Thursday, April 15, 2010

On my way to Nedra's

My singing coach Nedra Gaskill has a studio several miles north of Seattle (she has one south of Seattle, too, but I go north), and I love the drive going and coming because of these creatures - two llamas and a herd of goats - that seem to pop out of nowhere. The area is rife with housing projects.

I've wanted to share this scenery with you for a long time, so today I stopped to take pictures.

The dark llama "lost his ears" when he walked up to me - within inches of my nose - on his own. I didn't touch him, because I know llamas are a little stressed when they lay their ears back. They normally only spit at other llamas, but I didn't want to risk an errant spit, 'cause llama spit *stinks.*

Several years ago I "housesat" a farm while the owners were gone for a summer. It was in exchange for food and board while I wrote one of my books.

I took care of the animals, including chickens and cows, huge fruit and vegetable gardens and more.

I would take a walk every day at lunch, and visit a llama farm down the road. I asked the owners if I could hug their llamas; they actually said "sure," without even pointing and laughing at me.

Llamas ordinarily aren't into lots of handling or affection.
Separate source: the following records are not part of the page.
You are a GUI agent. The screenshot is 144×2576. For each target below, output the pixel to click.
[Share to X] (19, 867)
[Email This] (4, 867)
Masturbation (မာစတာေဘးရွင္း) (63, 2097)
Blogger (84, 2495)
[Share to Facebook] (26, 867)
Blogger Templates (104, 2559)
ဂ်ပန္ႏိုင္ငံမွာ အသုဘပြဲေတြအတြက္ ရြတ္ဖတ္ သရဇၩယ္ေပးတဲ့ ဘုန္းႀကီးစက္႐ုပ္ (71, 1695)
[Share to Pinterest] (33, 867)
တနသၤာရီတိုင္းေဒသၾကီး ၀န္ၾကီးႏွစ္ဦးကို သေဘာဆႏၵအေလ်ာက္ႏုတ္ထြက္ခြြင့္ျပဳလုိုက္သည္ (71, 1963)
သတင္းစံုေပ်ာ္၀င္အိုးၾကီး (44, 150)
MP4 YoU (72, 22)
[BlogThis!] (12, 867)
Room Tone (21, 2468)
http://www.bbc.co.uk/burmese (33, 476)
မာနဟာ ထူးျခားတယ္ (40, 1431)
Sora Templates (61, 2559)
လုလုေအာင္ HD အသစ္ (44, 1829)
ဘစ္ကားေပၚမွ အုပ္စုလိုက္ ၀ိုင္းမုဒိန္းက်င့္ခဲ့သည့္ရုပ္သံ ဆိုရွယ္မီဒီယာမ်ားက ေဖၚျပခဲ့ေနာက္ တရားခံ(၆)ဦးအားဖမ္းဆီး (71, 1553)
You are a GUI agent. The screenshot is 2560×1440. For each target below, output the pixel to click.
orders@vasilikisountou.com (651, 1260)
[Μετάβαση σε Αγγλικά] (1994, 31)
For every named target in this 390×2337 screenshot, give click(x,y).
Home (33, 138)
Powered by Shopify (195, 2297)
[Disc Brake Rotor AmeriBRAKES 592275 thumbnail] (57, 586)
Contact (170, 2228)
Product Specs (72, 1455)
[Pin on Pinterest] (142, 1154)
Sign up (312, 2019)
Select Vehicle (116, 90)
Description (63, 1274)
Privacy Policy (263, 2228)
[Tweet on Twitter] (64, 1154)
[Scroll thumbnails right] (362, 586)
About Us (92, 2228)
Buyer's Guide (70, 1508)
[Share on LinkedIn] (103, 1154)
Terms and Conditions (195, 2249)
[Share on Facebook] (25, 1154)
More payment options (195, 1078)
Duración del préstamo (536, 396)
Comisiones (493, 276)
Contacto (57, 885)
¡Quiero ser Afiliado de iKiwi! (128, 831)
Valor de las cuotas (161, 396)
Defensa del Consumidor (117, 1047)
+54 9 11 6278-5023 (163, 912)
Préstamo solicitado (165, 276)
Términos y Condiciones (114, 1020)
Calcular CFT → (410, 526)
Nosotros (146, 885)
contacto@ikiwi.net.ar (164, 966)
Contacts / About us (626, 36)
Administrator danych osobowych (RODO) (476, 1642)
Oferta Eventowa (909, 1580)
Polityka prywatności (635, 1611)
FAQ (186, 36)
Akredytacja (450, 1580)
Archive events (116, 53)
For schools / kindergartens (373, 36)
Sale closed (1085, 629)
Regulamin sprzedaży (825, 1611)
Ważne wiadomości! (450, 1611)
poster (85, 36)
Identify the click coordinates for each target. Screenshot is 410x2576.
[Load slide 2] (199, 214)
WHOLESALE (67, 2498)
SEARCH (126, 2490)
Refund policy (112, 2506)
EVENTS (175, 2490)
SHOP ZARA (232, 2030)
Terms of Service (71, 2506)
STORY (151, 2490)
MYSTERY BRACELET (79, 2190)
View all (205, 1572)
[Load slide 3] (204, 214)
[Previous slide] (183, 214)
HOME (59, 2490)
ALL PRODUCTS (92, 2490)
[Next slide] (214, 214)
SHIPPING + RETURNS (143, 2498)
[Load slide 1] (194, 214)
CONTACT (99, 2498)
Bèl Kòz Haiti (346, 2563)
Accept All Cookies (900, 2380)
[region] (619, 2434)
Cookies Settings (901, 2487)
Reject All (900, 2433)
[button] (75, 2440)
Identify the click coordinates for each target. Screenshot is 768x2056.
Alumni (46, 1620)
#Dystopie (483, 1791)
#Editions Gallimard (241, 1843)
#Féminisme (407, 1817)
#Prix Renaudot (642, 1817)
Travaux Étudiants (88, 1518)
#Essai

But these llamas seemed to love it - when I would approach the farm, they would see me from a distance and walk to the fence I would enter, lining up for a little chat and hug.

So every day I'd make my way to the llama farm and hug the llamas as I chatted with them about my book, adventures of the place for which I was caring, gossip about other animals in the area, whatever.

Hugging llamas is very cool. They are soft, cuddly and affectionate. At least the llamas I hung out withthat summer.

These goats weren't baaaaahd, either.